According to Markets and Markets, a marketing research company, the global HVDC transmission market was estimated at over US$14 billion in 2024. It’s expected to reach about US$15.6 billion in 2025 and increase to over US$22 billion by 2030. That’s an expanding CAGR (compound annual growth rate) of 7.2% from 2025 to 2030. They went on to say the major factors driving the market are, “integrating VSC technology into HVDC systems, rapid transition toward renewable energy, and grid modernization to improve power reliability.”

The report went on to say, “Market expansion is primarily supported by increased adoption of VSC-based HVDC systems, which are compatible with renewable energy integration.” They added, “AI and GenAI are reshaping the HVDC transmission ecosystem by introducing advanced system monitoring, control, and resilience capabilities.” AI’s accelerating technological evolution makes it a process that can’t be ignored.

Last month “Charging Ahead” explored how utilities were adapting and adopting AI’s growing capabilities in the article titled, “Tapping Into the AI Electric Utility.” AI’s beneficial effect on the challenges facing the aging transmission infrastructure were only mentioned slightly.
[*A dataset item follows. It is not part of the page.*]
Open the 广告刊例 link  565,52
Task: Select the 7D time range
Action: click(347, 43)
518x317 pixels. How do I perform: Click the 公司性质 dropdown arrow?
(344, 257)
Let’s look deeper into the AI utility and explore enhancing AI-driven VSC-based HVDC technology. More specifically, it is the VSC-HVDC meshed networks that are of interest. For those unfamiliar with meshed networks, they are interconnected systems of multiple VSC-HVDC transmission lines in a grid-like or intertwined configuration.

VSC-HVDC Tomorrow

The application of VSC-HVDC meshed networks is limited today, but several multi-terminal projects are in operation or in the construction stages. Granted multi-terminals are not fully meshed networks, but they’re laying the groundwork for future meshed grids. It is a slow process, but integrating AI into the VSC-HVDC technology is helping development. It has paid off with advancing features like adaptive controllers, fast fault detection, and multifunctional protection schemes.
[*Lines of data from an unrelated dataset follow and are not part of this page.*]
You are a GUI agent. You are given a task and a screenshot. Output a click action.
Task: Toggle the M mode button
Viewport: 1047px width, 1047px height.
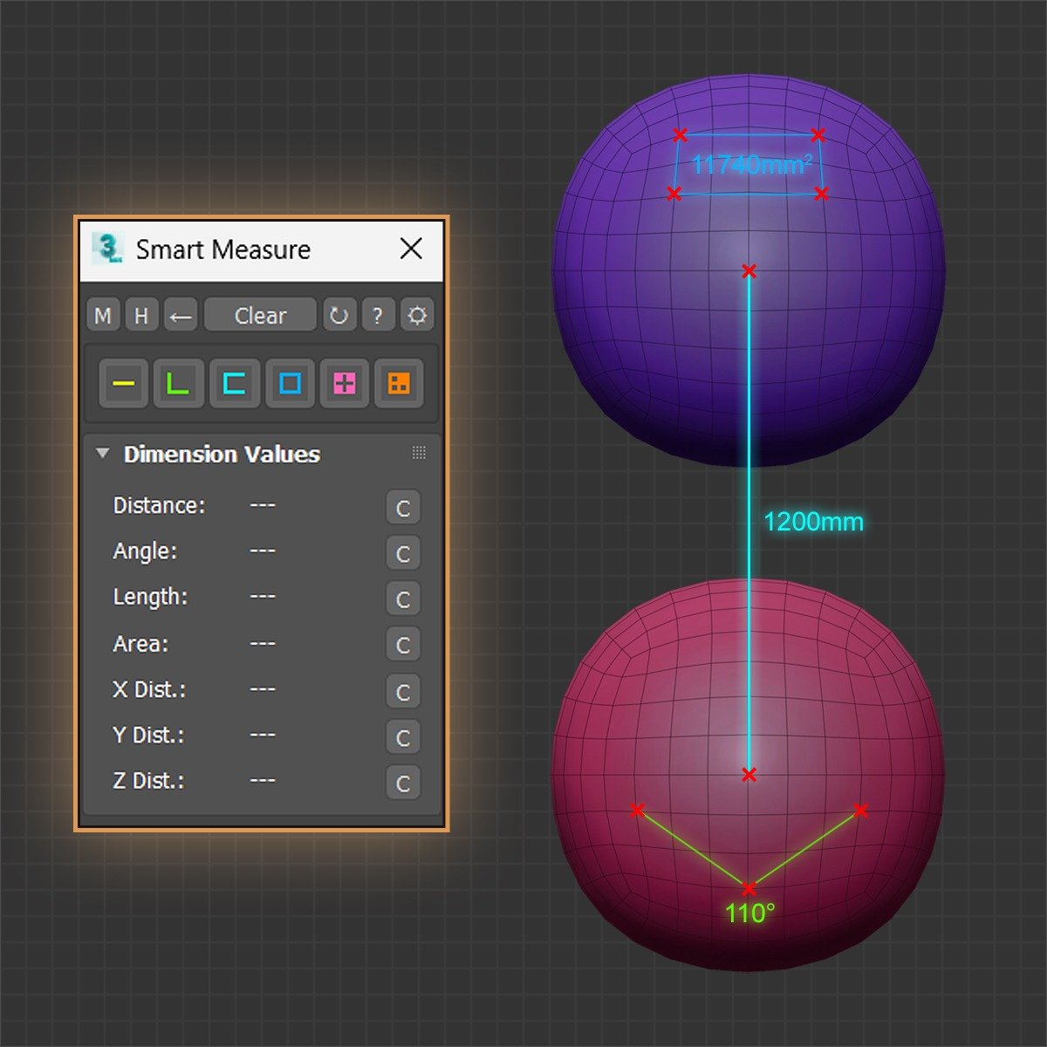[103, 315]
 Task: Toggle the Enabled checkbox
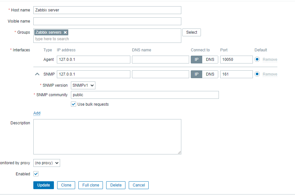coord(36,174)
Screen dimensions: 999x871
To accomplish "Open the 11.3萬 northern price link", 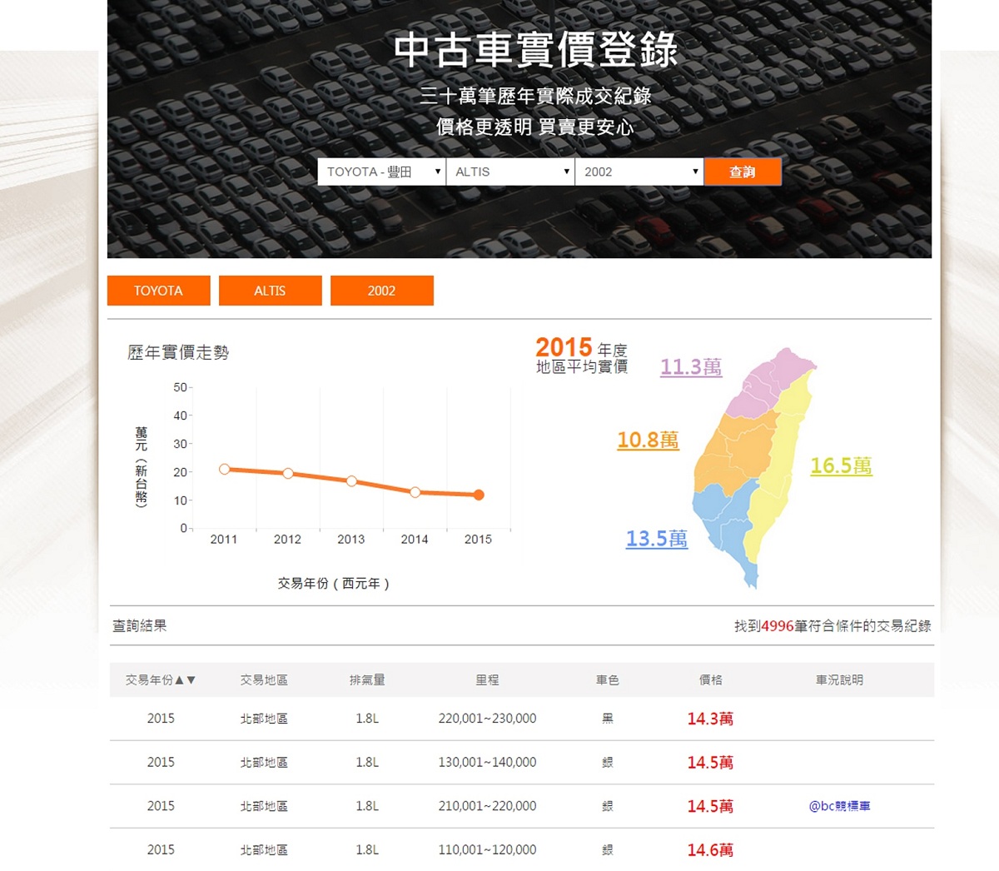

These innovations are necessary as the VSC-HVDC technology matures. These features are also the precursors of where this technology is going. Maybe a better approach would be considering these AI-driven functions as the building blocks necessary for unlocking the grid’s potential. It’s part of the progression for moving multi-terminal systems toward having functional meshed networks. It’s the bridging of the gap between existing VSC-HVDC facilities and tomorrow’s meshed grids.

Have you heard of agentic AI? It’s being described as the new kid on the block by the AI community. It’s a form of AI that may possibly be the key to meshed grids. It can plan, perform tasks, and adapt to changing conditions. It can also act independently completing specific tasks, making decisions and taking actions. Have you heard about the CI/CD pipeline? That’s the process of continuous integration, continuous delivery, and continuous deployment used to automate software development. It’s another of the frameworks being utilized by full stack developers for accelerating AI progress.

A Tech Approach

This is where it’s time to talk with the experts. Specialists who are actually working with these tools and building the next generation of AI augmented applications for the multifaceted power delivery system. “Charging Ahead” contacted Dacian Messthaler, software architect, head of Engineering Platform, and Jens Dietrich, teamlead control level, C&P platform at Siemens Energy to get their input on what to expect as the grid is hybridized into an AI-driven dynamic power grid.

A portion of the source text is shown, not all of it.